Requirement 1>
Answer these questions from the forum thread, labeling each answer (a), (b) or (c):
(a) What mix of Otzi and Loschbour is given for Gok4?
(b) What two ways around the ADMIXTURE problem are listed?
(c) What level does red hair reach today in west Europe?
Requirement 2>
Decide whether each statement agrees with the forum thread. Answer yes or no, and quote the deciding words.
(a) The D-statistics show Gok4 to be most related to Tuscans.
(b) The ancient samples were run in the same ADMIXTURE analysis as the modern samples.
(c) Sardinians have more basal Eurasian ancestry than Tuscans.
Requirement 3>
Reproduce the part of the forum thread that opens with the words containing "There are two" and closes with "to the ancient samples.".

Exercise passage>
○ ○ ○

History won't be rewritten. We already have a good idea how stone age European hunter gatherers relate to modern Europeans. There are logical explanations for La Brana-1 and Ajv70's strange admixture results.

~80%Otzi+~20%Loschbour=Gok4. In the D-statisics Gok4 is shown to be most related to Sardinians, not Tuscans(only Italians tested in the D-statistics). He behaved exactly the same way as Otzi, the only differences where caused by his extra hunter gatherer ancestry.

"Beyond this debate, fig. 3 is also interesting: it confirms that there is African-like admixture at the root of the SW European cluster (via EEF surely), that Tuscans (even if in this branch) are mixed with "other Europeans" and that Finns have East Asian admixture. These we can confirm in the f3 formal tests available in the supplemental materials."

I agree the Sub Saharan ancestry found in Tuscans and Iberians, may have something to do with Basal Eurasians. I don't understand though why other Europeans didn't show evidence of Sub Saharan ancestry. Also, Tuscan can fit as being part Sardinian and part Sub Saharan African(LWK and YRI) even though Sardinians have more basal Eurasian ancestry.

A good way to test if basal Eurasian is just a mix of African and west Eurasian alleles, is to do the same test for all Europeans(preferable early farmers) but with MA1(pure west Eurasian) and Mbuti as population 1 and 2.


barakobama said...

My Underhill PA 2014 thread.

http://www.eupedia.com/forum/threads/30000-Two-Iron-age-Thracians-found-to-have-totally-different-genetic-origins?p=431520#post431520

Davidski said...

They didn't run the ancient samples in the same ADMIXTURE analysis as the modern samples, but instead used allele frequencies sourced from the modern samples to test the ancient samples.

This was a problem because it changed the conditions under which the modern and ancient samples were tested under, and resulted in much less precise outcomes for the ancient samples. In effect, this was the ADMIXTURE version of PCA projection bias.

There are two ways around this: a) run the ancient samples together with the modern samples, or b) source the allele frequencies from a subset of modern samples, and then use them to test the ancient samples as well as the rest of the modern samples. Then you can actually compare the modern samples to the ancient samples.

It really pisses me off when these sorts of skewed results are released, and people just take it for granted that they're accurate because the authors come from Stanford or wherever.

barakobama said...

I have read multiple sources that state the Thracians were known for red hair. I have also seen multiple depictions of Thracians with red hair, that were created by Thracians themselves.

Like these

http://info-bg.narod.ru/heritage_files/vino.jpg

http://upload.wikimedia.org/wikipedia/commons/thumb/2/2d/Thrace-ostrusha.jpg/250px-Thrace-ostrusha.jpg

http://www.shopbulgaria.com/files/products/cache/w_1169161200_5000_4000_thracians_3.jpg

Today red hair only reaches 1% in west Europe(and other areas because of western admixture) and Volga Russia, and doesn't show a good correlation with northern(WHG-ANE) ancestry.

○ ○ ○

Source data>
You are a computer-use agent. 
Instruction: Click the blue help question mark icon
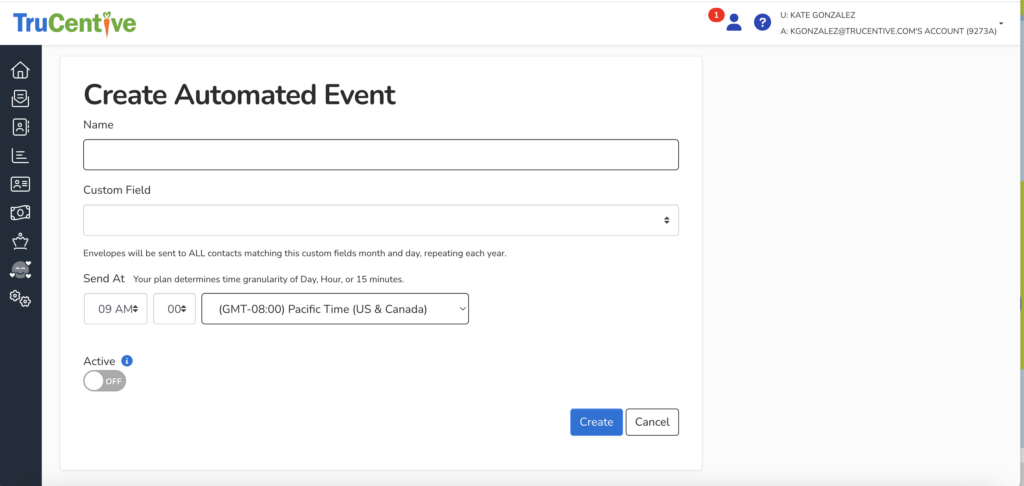(x=762, y=22)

○ ○ ○

Response area 1>
(a) About 80% Otzi and about 20% Loschbour.
(b) Run the ancient samples together with the modern samples, or source the allele frequencies from a subset of modern samples and then use them to test the ancient samples as well as the rest of the modern samples.
(c) Only 1%.

Response area 2>
(a) No: "Gok4 is shown to be most related to Sardinians, not Tuscans"
(b) No: "They didn't run the ancient samples in the same ADMIXTURE analysis as the modern samples"
(c) Yes: "even though Sardinians have more basal Eurasian ancestry"

Response area 3>
There are two ways around this: a) run the ancient samples together with the modern samples, or b) source the allele frequencies from a subset of modern samples, and then use them to test the ancient samples as well as the rest of the modern samples. Then you can actually compare the modern samples to the ancient samples.